### PROBLEM TO WORK ON
Scan the entries below for the word "agent". Copy out every line in which it occurs.
[DATA FOR REVIEW — start]
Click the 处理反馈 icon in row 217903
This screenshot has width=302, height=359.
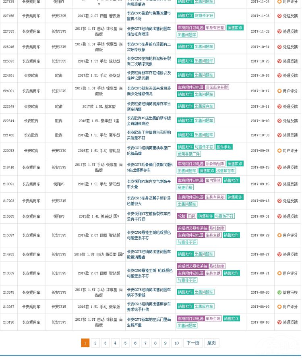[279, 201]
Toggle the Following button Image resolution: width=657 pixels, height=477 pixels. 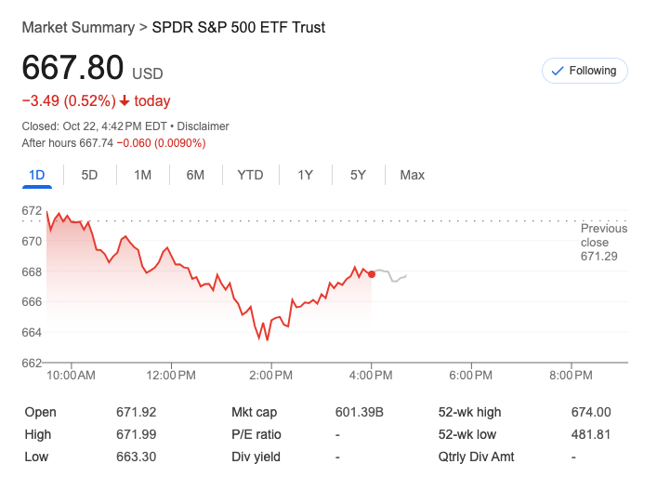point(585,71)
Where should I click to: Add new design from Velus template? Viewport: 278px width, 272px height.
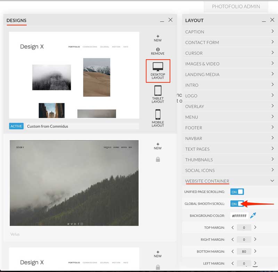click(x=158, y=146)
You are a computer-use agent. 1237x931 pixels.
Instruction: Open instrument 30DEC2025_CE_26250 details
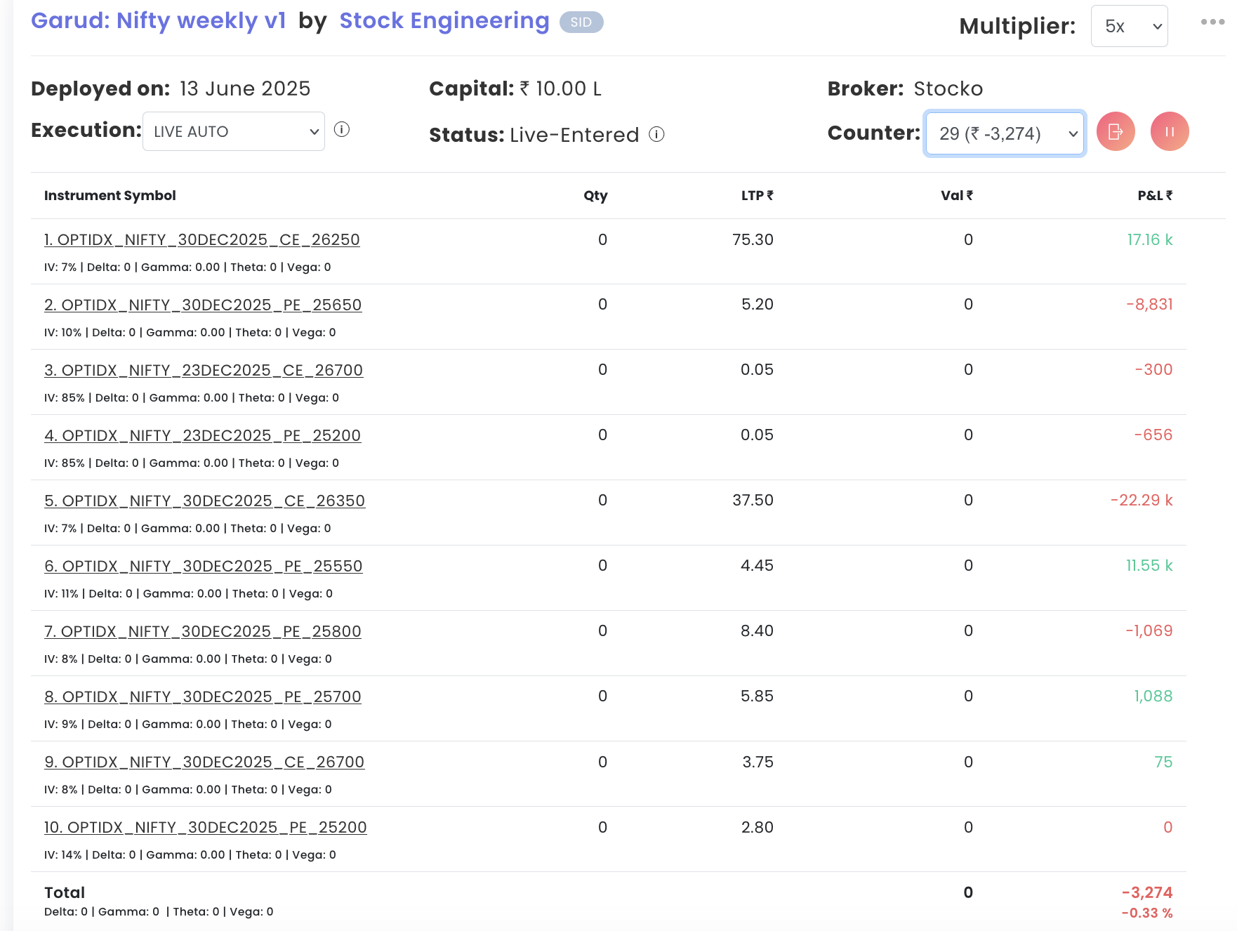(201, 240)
[DATA FOR REVIEW — finish]
[DATA FOR REVIEW — start]
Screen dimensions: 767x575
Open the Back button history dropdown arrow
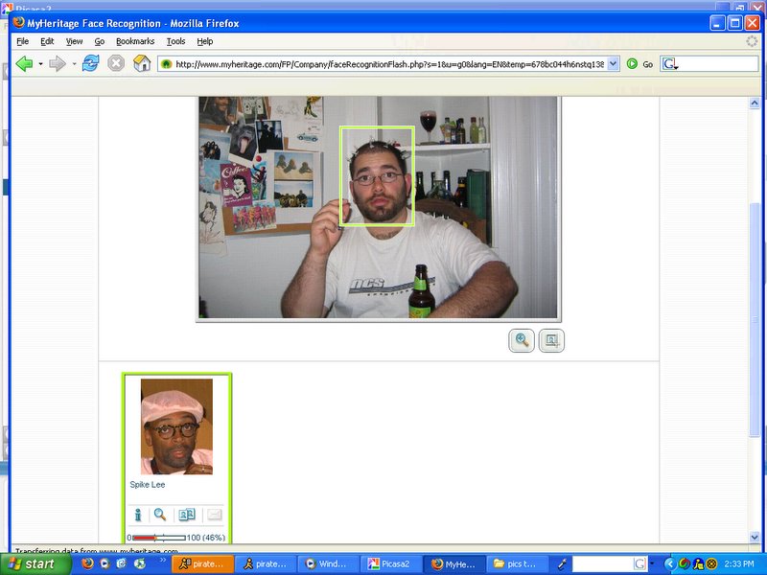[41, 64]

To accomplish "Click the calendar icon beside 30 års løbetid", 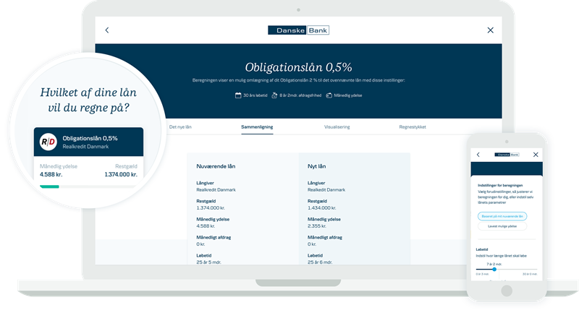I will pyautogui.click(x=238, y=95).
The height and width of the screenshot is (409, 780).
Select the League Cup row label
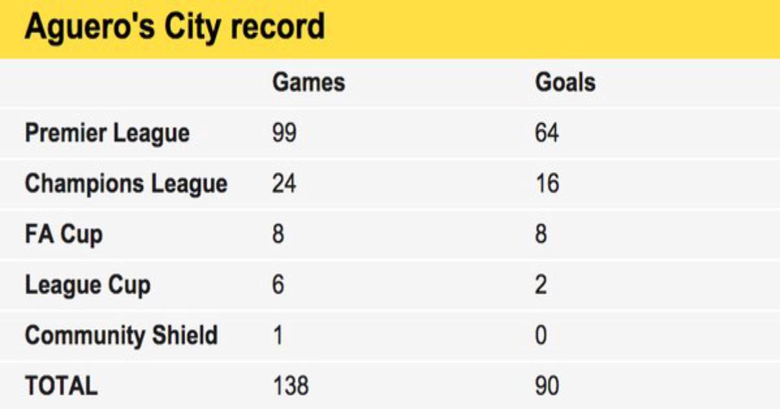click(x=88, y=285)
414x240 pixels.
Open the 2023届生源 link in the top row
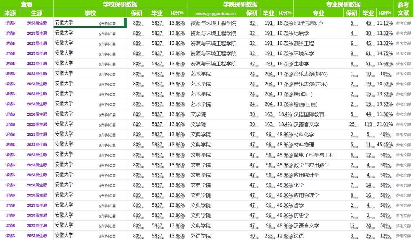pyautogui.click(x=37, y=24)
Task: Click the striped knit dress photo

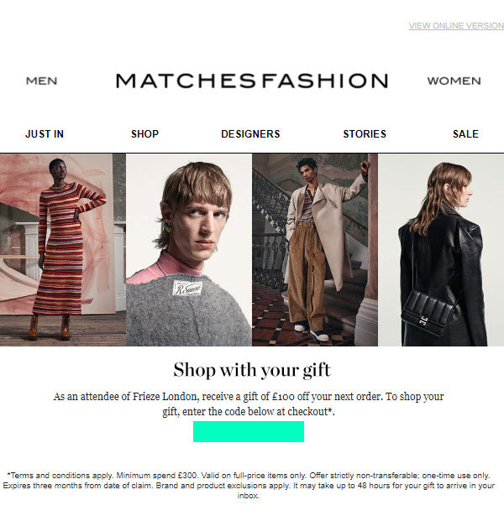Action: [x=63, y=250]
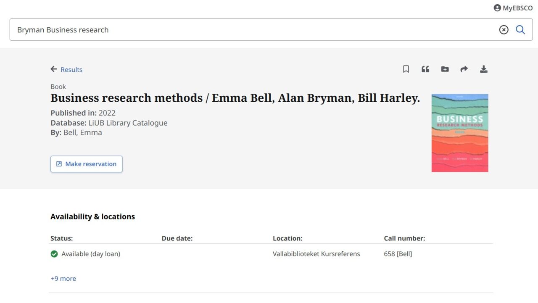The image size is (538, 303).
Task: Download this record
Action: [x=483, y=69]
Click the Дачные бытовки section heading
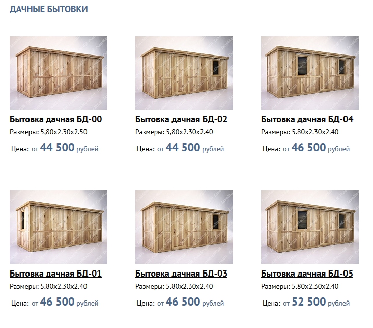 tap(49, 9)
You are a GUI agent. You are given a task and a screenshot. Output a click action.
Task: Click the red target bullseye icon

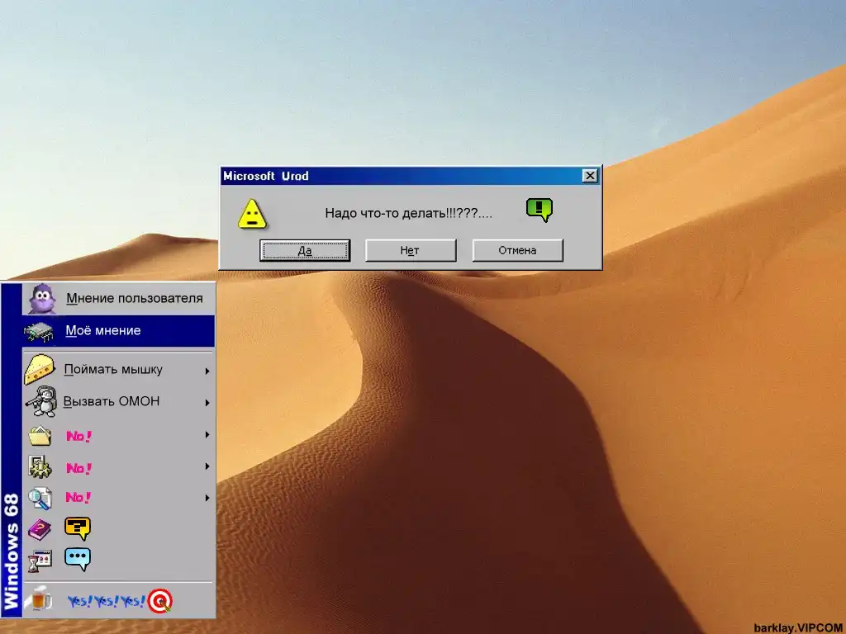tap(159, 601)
[DATA FOR REVIEW — finish]
[DATA FOR REVIEW — start]
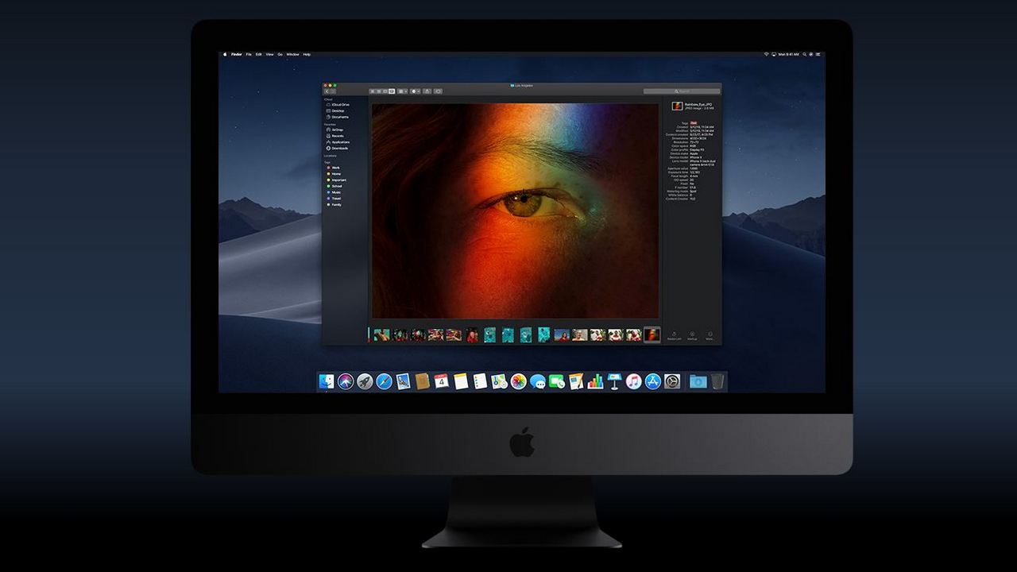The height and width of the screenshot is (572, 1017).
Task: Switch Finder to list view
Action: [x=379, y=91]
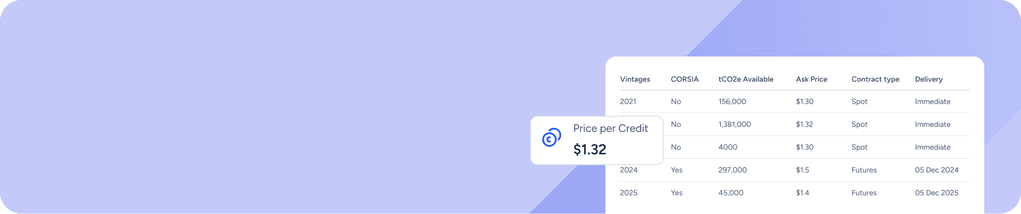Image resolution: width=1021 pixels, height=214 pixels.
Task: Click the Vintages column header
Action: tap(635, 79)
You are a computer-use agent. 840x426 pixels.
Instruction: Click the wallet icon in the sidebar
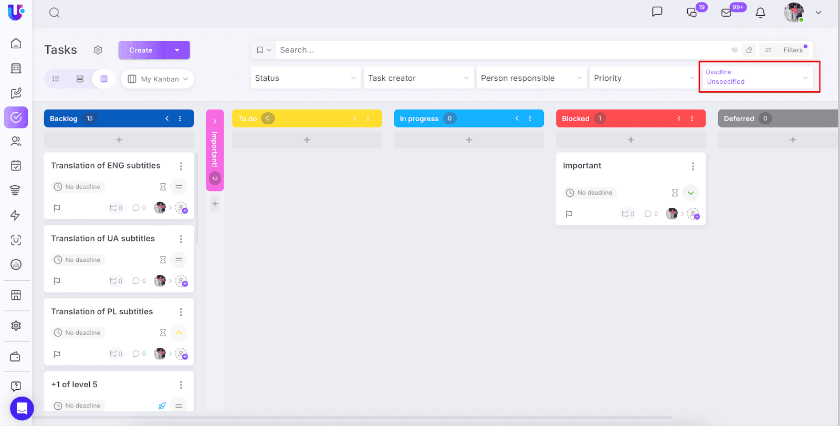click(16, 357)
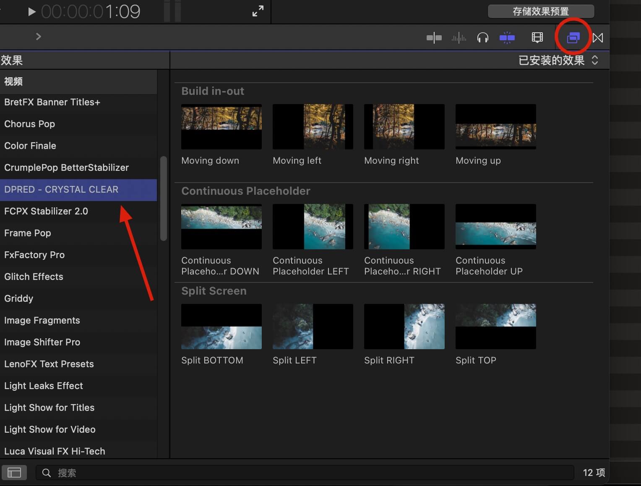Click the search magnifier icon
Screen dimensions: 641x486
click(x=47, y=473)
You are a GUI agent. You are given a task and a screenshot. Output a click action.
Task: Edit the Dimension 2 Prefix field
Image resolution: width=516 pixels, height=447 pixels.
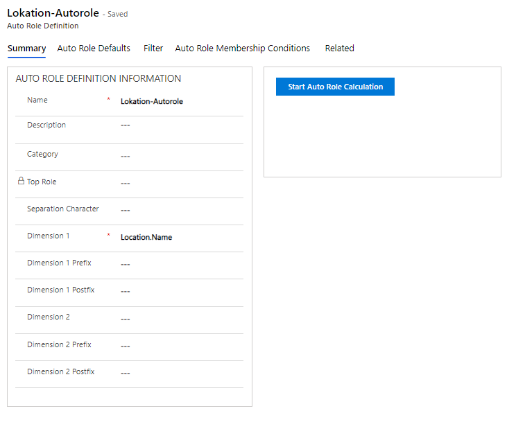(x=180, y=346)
[DATA FOR REVIEW — finish]
### EXPECTED ANSWER
You are a computer-use agent. 1237x931 pixels.
You are a GUI agent. You are given a task and a screenshot. Output a click action.
You are a computer-use agent. 840x426 pixels.
You are a GUI agent. You are given a task and a screenshot. Output a click action.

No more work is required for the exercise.